ФРАГМЕНТ ТЕКСТА:
Театр / фестиваль им. Чехова

Четыре прохлопанных шедевра


       Театральный фестиваль им А. П. Чехова продолжается, но все шедевры уже показаны. Как ни странно, публика осталась к ним равнодушна. Театр, однако, здесь совершенно ни при чем — дело в самой публике.
       
       Столичная театральная публика научилась демонстрировать пресыщенность. Теперь разочарования подстерегают ее на каждом шагу. Редкие проявления энтузиазма встречаются со снисходительным удивлением: вам действительно понравилось это зрелище? А меня оно оставило совершенно равнодушным. И предыдущее тоже. И следующее оставит, будьте покойны.
       
Новые комплексы старой интеллигенции
       Нетрудно понять людей, переставших посещать театр за недостатком времени. Те, кто сменил созерцательный образ жизни на деятельный, достойны уважения. Преодолев внутреннее сопротивление, признаем, что они вправе смотреть свысока на присяжных театралов, погрязших в интеллигентском гурманстве.
       Позицию премьерных завсегдатаев, заранее настроенных на скепсис и скуку, уяснить сложнее. Добро бы этот скепсис был неискренним и прикрывал боязнь оплошать (так случайный посетитель банкета морщится при виде устриц потому, что не знает, как их едят). Но вялость эмоций неподдельна.
       Возможно, за ней стоят новые комплексы статусной интеллигенции. Большая ее часть по-прежнему занимается тем, к чему привыкла, но изо всех сил старается разлюбить (сделать вид, что разлюбила) то, чем занята. Старается продемонстрировать неприязнь к своему образу жизни, чтобы хоть таким образом присоединиться к новой элите, к лидерам социума (отсюда же — многочисленные самоуничижительные эссе, не покаянные, а кокетливые). Писать о том, что все писания — вздор и пустая трата времени, ходить на фестивали, делая вид, что объелся шедеврами до тошноты, жить, стараясь не получать от жизни никакого удовольствия, — распространенный теперь способ существования.

ЗАДАНИЕ:
Перепишите приведённую выше статью о Чеховском театральном фестивале целиком, без единого изменения.

ИСХОДНЫЕ ДАННЫЕ:

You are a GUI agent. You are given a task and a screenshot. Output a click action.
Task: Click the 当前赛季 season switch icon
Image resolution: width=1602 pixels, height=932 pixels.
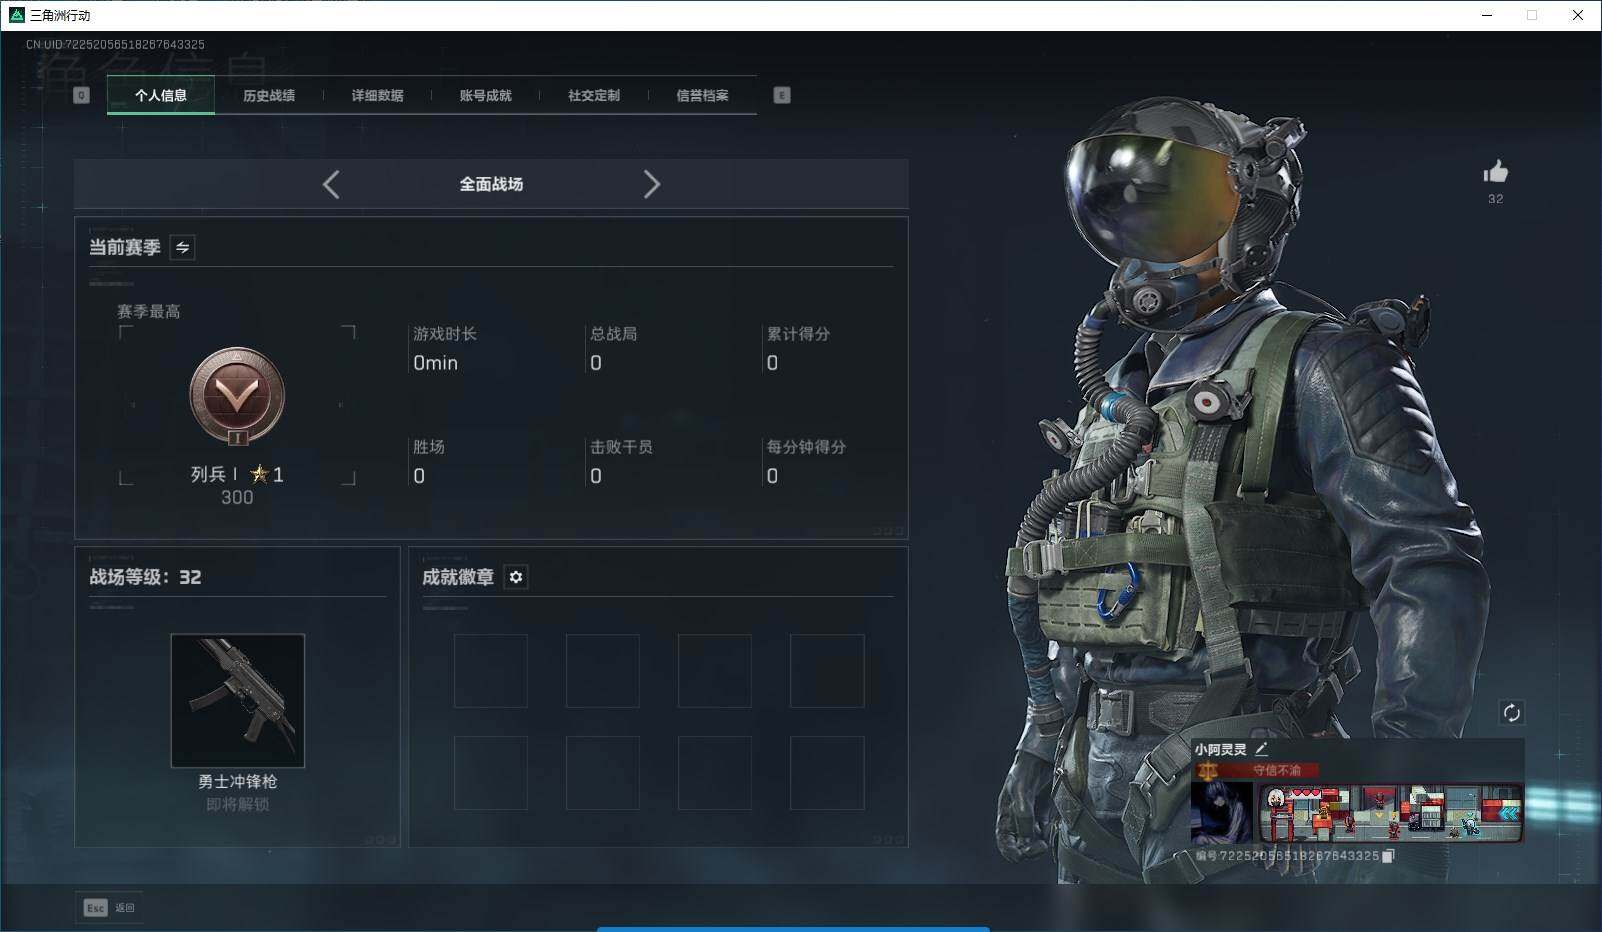(x=183, y=247)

ОТВЕТ:
Театр / фестиваль им. Чехова

Четыре прохлопанных шедевра


       Театральный фестиваль им А. П. Чехова продолжается, но все шедевры уже показаны. Как ни странно, публика осталась к ним равнодушна. Театр, однако, здесь совершенно ни при чем — дело в самой публике.
       
       Столичная театральная публика научилась демонстрировать пресыщенность. Теперь разочарования подстерегают ее на каждом шагу. Редкие проявления энтузиазма встречаются со снисходительным удивлением: вам действительно понравилось это зрелище? А меня оно оставило совершенно равнодушным. И предыдущее тоже. И следующее оставит, будьте покойны.
       
Новые комплексы старой интеллигенции
       Нетрудно понять людей, переставших посещать театр за недостатком времени. Те, кто сменил созерцательный образ жизни на деятельный, достойны уважения. Преодолев внутреннее сопротивление, признаем, что они вправе смотреть свысока на присяжных театралов, погрязших в интеллигентском гурманстве.
       Позицию премьерных завсегдатаев, заранее настроенных на скепсис и скуку, уяснить сложнее. Добро бы этот скепсис был неискренним и прикрывал боязнь оплошать (так случайный посетитель банкета морщится при виде устриц потому, что не знает, как их едят). Но вялость эмоций неподдельна.
       Возможно, за ней стоят новые комплексы статусной интеллигенции. Большая ее часть по-прежнему занимается тем, к чему привыкла, но изо всех сил старается разлюбить (сделать вид, что разлюбила) то, чем занята. Старается продемонстрировать неприязнь к своему образу жизни, чтобы хоть таким образом присоединиться к новой элите, к лидерам социума (отсюда же — многочисленные самоуничижительные эссе, не покаянные, а кокетливые). Писать о том, что все писания — вздор и пустая трата времени, ходить на фестивали, делая вид, что объелся шедеврами до тошноты, жить, стараясь не получать от жизни никакого удовольствия, — распространенный теперь способ существования.